Tarefa a resolver
Transcreva sem nenhuma alteração o trecho que começa na linha que contém "Select the ClayBuildup brush" e termina na linha que contém "Switch off the", incluindo essas duas linhas.
'''
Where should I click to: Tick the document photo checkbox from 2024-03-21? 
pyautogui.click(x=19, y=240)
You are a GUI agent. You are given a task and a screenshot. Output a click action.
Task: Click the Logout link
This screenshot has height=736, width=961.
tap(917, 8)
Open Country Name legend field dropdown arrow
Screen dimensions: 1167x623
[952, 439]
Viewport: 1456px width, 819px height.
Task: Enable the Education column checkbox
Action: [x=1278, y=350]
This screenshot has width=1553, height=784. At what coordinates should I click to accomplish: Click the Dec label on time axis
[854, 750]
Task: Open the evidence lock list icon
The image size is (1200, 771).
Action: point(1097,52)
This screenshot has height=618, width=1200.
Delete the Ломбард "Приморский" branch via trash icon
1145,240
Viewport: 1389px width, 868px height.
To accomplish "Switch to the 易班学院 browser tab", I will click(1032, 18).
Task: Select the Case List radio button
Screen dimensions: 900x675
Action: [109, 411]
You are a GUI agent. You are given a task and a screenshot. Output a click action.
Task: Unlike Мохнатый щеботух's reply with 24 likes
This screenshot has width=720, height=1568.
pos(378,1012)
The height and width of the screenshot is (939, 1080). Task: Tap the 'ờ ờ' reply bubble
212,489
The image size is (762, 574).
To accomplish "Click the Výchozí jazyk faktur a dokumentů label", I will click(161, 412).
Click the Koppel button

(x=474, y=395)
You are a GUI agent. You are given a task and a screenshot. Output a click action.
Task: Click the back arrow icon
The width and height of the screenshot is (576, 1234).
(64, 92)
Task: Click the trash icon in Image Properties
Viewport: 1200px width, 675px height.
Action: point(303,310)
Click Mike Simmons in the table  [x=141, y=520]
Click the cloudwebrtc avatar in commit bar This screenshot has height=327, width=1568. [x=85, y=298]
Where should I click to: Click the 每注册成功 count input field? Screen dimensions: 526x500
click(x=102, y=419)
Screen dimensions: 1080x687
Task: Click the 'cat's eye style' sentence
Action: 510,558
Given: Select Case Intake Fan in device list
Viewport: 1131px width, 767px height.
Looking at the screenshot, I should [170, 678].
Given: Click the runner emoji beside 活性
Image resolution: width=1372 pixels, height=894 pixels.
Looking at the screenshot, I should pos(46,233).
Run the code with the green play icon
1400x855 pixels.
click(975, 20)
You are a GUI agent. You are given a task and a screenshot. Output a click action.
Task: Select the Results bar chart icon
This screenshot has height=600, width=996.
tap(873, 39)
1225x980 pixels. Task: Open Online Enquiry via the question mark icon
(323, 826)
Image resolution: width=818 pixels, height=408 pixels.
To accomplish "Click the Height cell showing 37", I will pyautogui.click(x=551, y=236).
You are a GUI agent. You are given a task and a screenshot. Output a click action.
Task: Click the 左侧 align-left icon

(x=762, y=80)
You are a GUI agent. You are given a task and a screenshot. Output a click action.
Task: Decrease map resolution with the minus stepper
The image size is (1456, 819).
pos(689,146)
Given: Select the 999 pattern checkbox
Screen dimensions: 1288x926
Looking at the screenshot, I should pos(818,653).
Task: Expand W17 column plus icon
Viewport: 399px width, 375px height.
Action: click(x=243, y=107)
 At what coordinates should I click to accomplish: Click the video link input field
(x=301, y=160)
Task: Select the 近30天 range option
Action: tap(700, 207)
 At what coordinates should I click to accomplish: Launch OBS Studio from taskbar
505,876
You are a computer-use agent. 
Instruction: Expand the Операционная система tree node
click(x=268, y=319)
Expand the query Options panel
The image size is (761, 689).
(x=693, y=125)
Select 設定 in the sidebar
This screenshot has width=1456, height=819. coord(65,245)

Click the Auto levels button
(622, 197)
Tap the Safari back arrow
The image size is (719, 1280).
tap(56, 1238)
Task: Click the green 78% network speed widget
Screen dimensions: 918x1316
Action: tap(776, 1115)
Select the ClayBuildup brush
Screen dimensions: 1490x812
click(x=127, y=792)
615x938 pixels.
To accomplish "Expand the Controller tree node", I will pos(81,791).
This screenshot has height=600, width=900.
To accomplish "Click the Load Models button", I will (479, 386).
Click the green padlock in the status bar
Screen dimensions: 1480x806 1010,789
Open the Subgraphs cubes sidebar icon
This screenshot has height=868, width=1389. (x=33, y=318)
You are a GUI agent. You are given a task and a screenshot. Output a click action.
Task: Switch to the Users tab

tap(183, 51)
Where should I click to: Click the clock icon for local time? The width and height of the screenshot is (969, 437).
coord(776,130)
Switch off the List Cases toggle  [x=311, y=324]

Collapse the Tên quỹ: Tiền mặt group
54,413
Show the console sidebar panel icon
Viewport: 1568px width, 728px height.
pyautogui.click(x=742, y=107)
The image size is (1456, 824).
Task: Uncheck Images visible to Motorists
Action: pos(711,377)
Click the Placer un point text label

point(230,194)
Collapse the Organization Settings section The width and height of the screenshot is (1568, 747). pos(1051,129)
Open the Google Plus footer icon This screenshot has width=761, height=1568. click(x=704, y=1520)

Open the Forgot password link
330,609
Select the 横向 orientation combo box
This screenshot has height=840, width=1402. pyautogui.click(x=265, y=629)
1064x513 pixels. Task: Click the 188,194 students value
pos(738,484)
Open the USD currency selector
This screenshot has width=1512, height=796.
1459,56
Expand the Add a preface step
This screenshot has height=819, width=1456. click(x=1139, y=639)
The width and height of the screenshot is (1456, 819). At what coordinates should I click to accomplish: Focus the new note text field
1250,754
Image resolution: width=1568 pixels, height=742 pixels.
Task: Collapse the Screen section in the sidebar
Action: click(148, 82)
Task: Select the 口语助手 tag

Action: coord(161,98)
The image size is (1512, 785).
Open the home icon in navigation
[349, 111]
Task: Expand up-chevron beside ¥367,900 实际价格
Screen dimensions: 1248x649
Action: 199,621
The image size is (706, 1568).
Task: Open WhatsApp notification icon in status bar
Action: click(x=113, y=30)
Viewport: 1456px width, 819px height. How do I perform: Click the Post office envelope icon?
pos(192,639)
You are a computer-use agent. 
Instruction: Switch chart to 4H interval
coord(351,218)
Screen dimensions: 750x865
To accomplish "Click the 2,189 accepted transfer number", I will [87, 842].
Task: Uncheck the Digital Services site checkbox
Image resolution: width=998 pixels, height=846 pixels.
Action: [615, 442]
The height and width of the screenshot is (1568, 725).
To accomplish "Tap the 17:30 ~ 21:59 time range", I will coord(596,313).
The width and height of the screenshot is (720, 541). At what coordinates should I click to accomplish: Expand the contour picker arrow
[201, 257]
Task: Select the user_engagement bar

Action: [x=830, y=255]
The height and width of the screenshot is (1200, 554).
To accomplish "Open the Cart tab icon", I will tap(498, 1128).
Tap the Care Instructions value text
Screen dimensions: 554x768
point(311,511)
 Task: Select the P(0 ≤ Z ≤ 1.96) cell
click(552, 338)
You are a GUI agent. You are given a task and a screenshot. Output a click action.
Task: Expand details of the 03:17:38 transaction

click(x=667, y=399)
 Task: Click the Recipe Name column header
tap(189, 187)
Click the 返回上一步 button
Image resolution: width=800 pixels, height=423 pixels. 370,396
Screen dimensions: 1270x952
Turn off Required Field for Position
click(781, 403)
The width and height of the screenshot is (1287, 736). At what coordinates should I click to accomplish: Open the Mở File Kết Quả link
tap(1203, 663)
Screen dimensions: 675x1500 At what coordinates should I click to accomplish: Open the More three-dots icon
'''
Resposta do exercício
Select the ClayBuildup brush
Screen dimensions: 1490x812
click(x=127, y=792)
615x938 pixels.
To accomplish "Expand the Controller tree node", I will pos(81,791).
This screenshot has height=600, width=900.
To accomplish "Click the Load Models button", I will (479, 386).
Click the green padlock in the status bar
Screen dimensions: 1480x806 1010,789
Open the Subgraphs cubes sidebar icon
This screenshot has height=868, width=1389. (x=33, y=318)
You are a GUI agent. You are given a task and a screenshot. Output a click action.
Task: Switch to the Users tab

tap(183, 51)
Where should I click to: Click the clock icon for local time? The width and height of the screenshot is (969, 437).
coord(776,130)
Switch off the List Cases toggle  [x=311, y=324]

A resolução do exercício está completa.